START Document passage
From 12 January 2023
Enslavement: Voices from the Archives
The exhibition will accompany the Church Commissioners’ public report on historic links between Queen Anne’s Bounty (one of the Church Commissioners’ predecessors) and transatlantic chattel slavery.
Letters, books and documents are displayed to show some of the links between the Church of England and transatlantic chattel slavery. Amongst these are rare documents from enslaved people, contrasting views on the rights of enslaved people from within the Church, and from missionaries working in the Caribbean and the Americas. These documents also present the arguments put forward using the Church’s teaching at the time both for and against the abolition of slavery.
For those unable to visit in person we have prepared a selection of items from the exhibition to view online.
Admission is free. The exhibition runs from 12 January to 4 April 2023 and can be visited 9:30am to 5pm, Monday to Friday. There are two Saturday openings, 4 March and 1 April (extra date added), 10am to 5pm.
Previous Exhibitions
Collecting during Covid : A selection of books and manuscripts recently acquired by Lambeth Palace Library
This exhibition highlights the Library’s acquisitions during a challenging few years. Recent arrivals build on the Library’s strengths in the fields of devotional literature, topographical writings and the evolution of religious libraries. Highlights include a copy of Quintilian’s Institutiones oratoriae that was once owned by Cardinal Morton, a medieval French book of Hours and a nineteenth century journal of Henry Evington, Bishop of Kyushu, Japan.
In particular, the period of the Reformation is well represented with new items shedding light on the logistics of international diplomacy, the modus operandi of Matthew Hutton, Archbishop of York and the anti-Catholic propaganda that the religious upheaval produced.
The acquisitions range from the fifteenth to the twentieth centuries, many purchased with the assistance of the Friends of Lambeth Palace Library.
The exhibition ran from 11 October to 22 December 2022. For those unable to attend in person we have prepared an electronic version.
Layers of Lambeth: A look at the collections
Layers of Lambeth: A look at the collections draws on the Library’s rich holdings of prints, maps and plans to give an insight into how Lambeth has changed from the 17th to the 19th century. The area’s social and economic history is shown through depictions of Lambeth marsh and the pre-Embankment Bishop’s Walk, the growth of the pottery industry, as well as new streets and pubs around Waterloo station. The development of Lambeth Palace and its estates is also featured from woods in Camberwell to Timber yards in Waterloo. The final part of the exhibition contains images from the archives of the Church Commissioners and broadens the scope to the 1960s housing estates of Park Hill, Croydon and Hyde Park. Following Lambeth’s rural to urban transformation, this provides an interesting contrast in presenting the post-war ‘village concept’ in modern London.
END Document passage
**Questions on the material**
• 1. Decide whether each statement agrees with the Lambeth Palace Library exhibition listing, answering yes or no and quoting the words that settle it: (a) Visitors must pay to enter Enslavement: Voices from the Archives. (b) Collecting during Covid ran from 11 October to 22 December 2022. (c) Layers of Lambeth traces changes in Lambeth from the 17th to the 19th century.
• 2. Reproduce the stretch of the Lambeth Palace Library exhibition listing from "Letters, books and" through "to view online.".
• 3. Carry on the Lambeth Palace Library exhibition listing, picking up after its final sentence.
The records after this point are separate material, unrelated to the Lambeth Palace Library exhibition listing.
START Data records
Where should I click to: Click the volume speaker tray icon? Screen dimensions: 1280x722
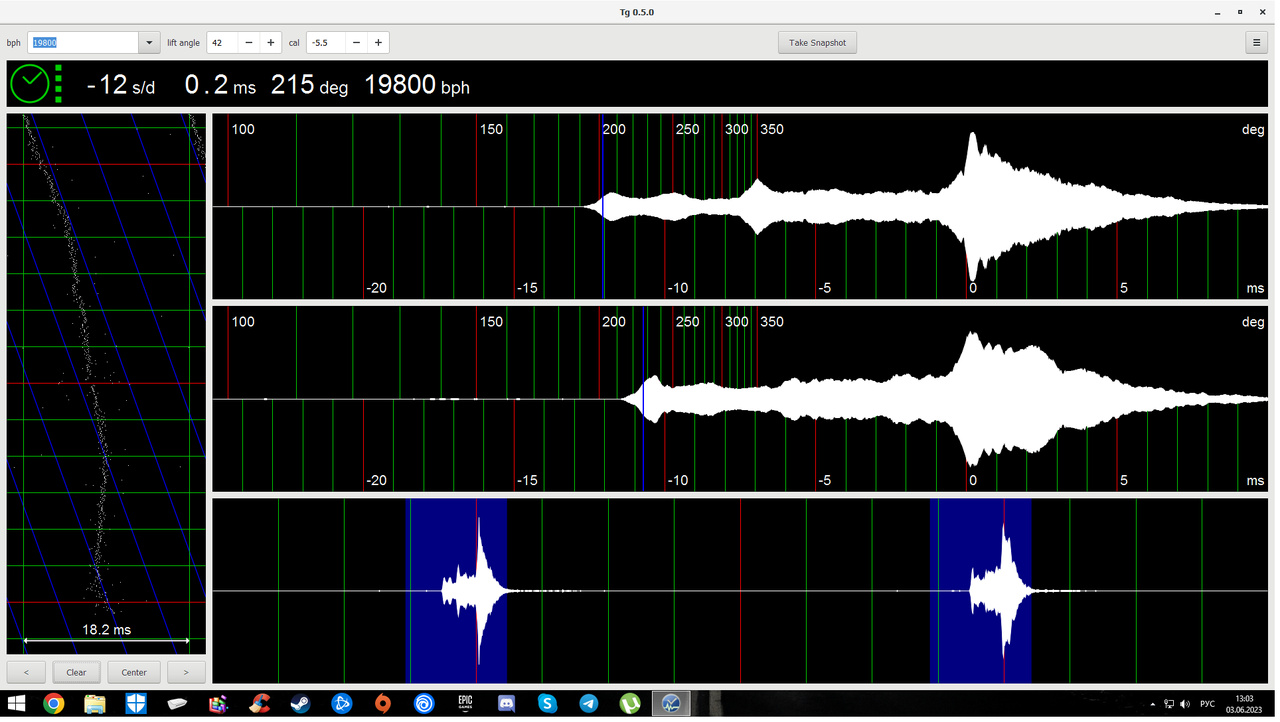pyautogui.click(x=1185, y=705)
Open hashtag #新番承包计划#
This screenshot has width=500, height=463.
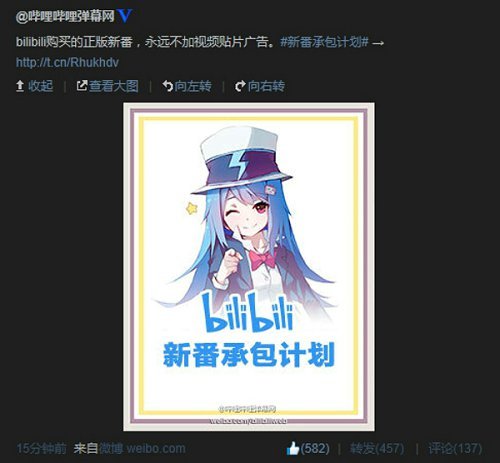(x=324, y=42)
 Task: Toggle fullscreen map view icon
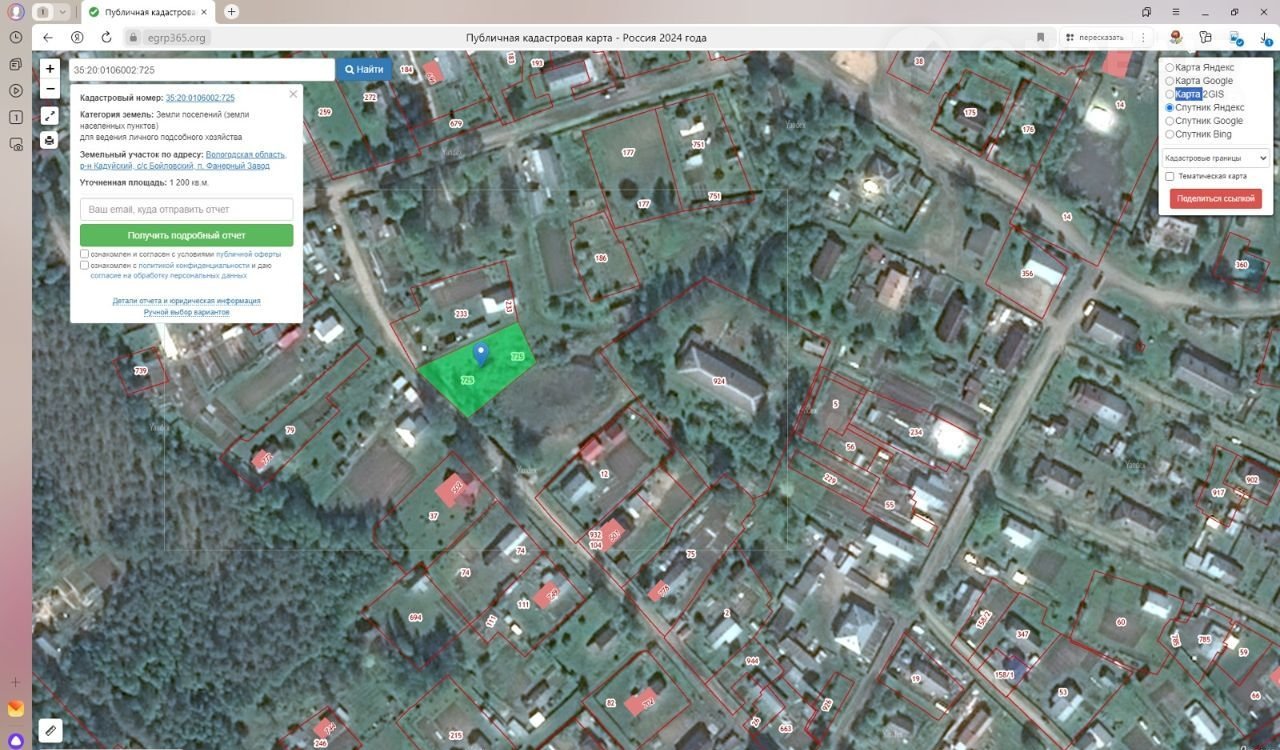coord(50,116)
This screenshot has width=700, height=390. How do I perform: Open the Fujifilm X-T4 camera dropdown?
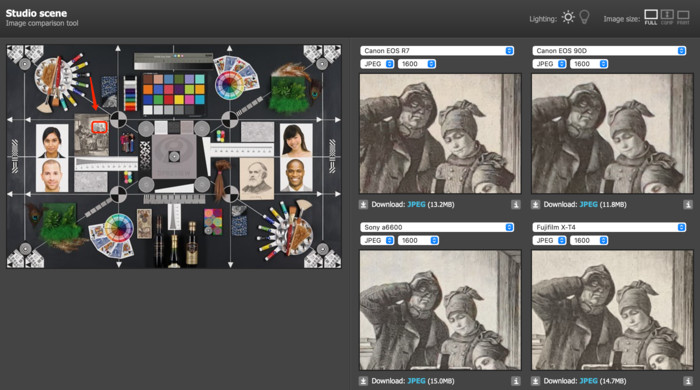tap(609, 227)
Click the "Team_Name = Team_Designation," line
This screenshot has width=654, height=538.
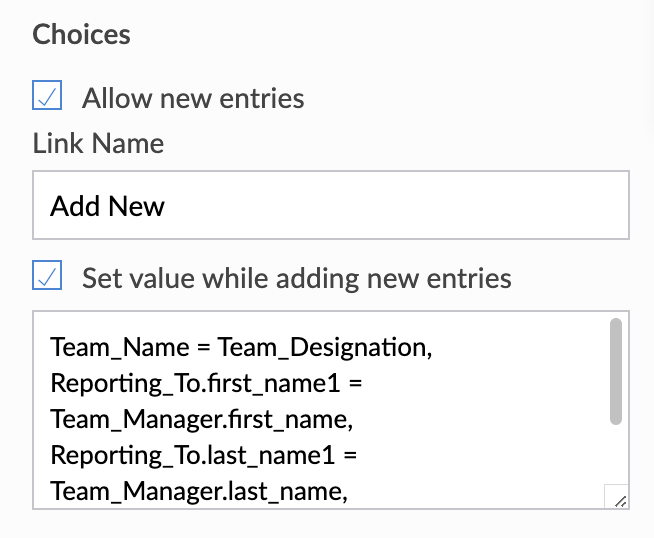pyautogui.click(x=240, y=347)
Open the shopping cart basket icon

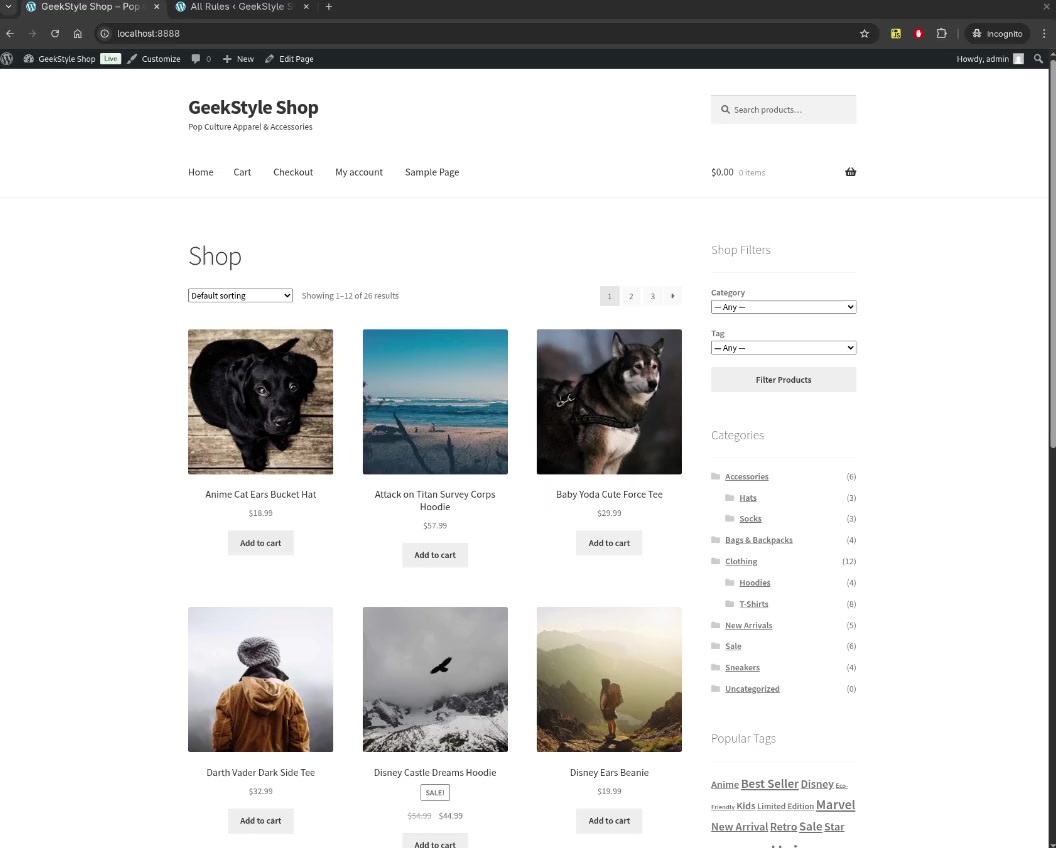click(x=850, y=172)
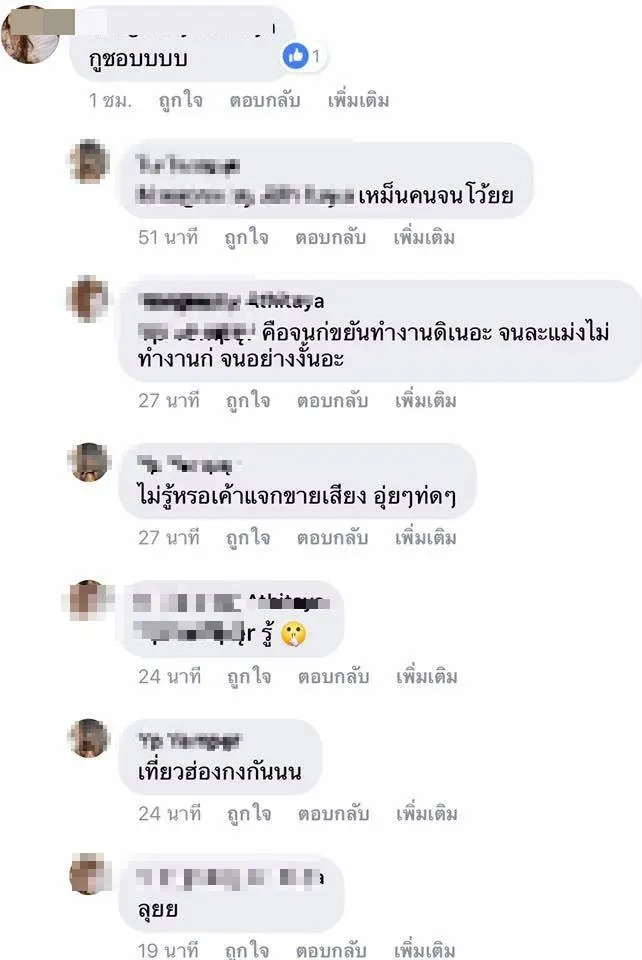The height and width of the screenshot is (960, 642).
Task: Open เพิ่มเติม on ขยันทำงาน comment
Action: pos(425,401)
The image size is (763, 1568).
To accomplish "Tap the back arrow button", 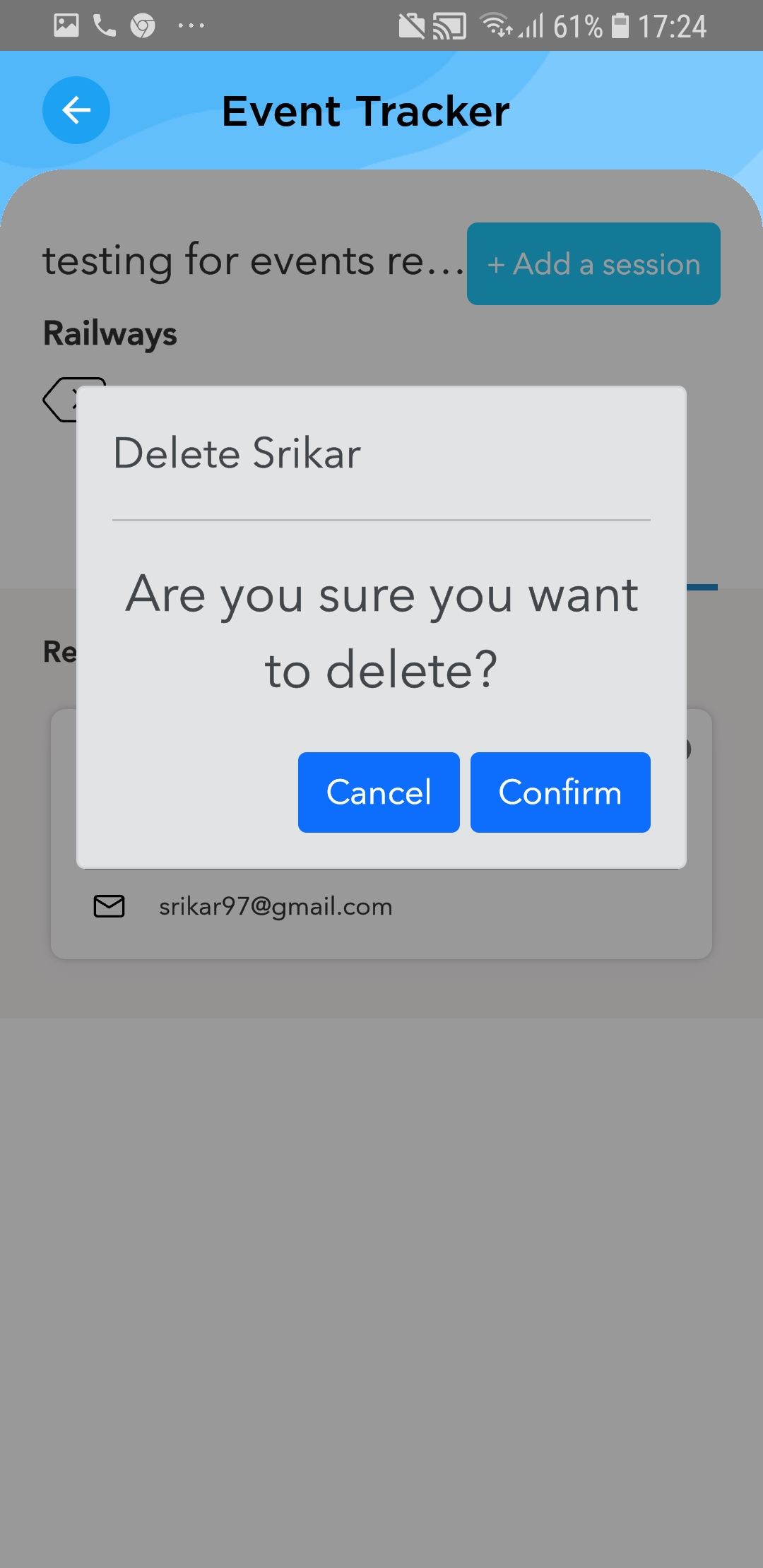I will (76, 110).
END Data records
**Answers to this exercise**
• 1.
(a) No: "Admission is free."
(b) Yes: "The exhibition ran from 11 October to 22 December 2022."
(c) Yes: "to give an insight into how Lambeth has changed from the 17th to the 19th century"

• 2.
Letters, books and documents are displayed to show some of the links between the Church of England and transatlantic chattel slavery. Amongst these are rare documents from enslaved people, contrasting views on the rights of enslaved people from within the Church, and from missionaries working in the Caribbean and the Americas. These documents also present the arguments put forward using the Church’s teaching at the time both for and against the abolition of slavery.
For those unable to visit in person we have prepared a selection of items from the exhibition to view online.

• 3.
The exhibition ran from 8 August to the end of September 2022. A small selection of items from the exhibition are displayed here.
From Popish Plot to Civil Rights: Themes in Religious Archives
This exhibition highlights a range of subjects covered by the Library’s diverse collections of religious archives.
To mark the Queen’s platinum jubilee, items on display related to her coronation in 1953. Other material related to the Church and other denominations and faiths, with exhibits illustrating relations with Roman Catholicism and items on Jewish history, including Hebrew manuscripts. There is also material relating to the Church and race, including material on the civil rights movement, and the first British Black Bishop, Wilfred Wood.
For those of you who missed Popish Plot to Civil Rights we have prepared this electronic version containing some of the highlights.
Treasures from the Collections II
Treasures II ran from 10 January 2022 until Friday 8 April 2022. Among the items on display were the thirteenth-century Lambeth Apocalypse, a Book of Hours belonging to King Richard III, a volume annotated by King Henry VIII and the death warrant of Mary Queen of Scots.
For those of you who missed Treasures II we have prepared this electronic version containing some of the highlights.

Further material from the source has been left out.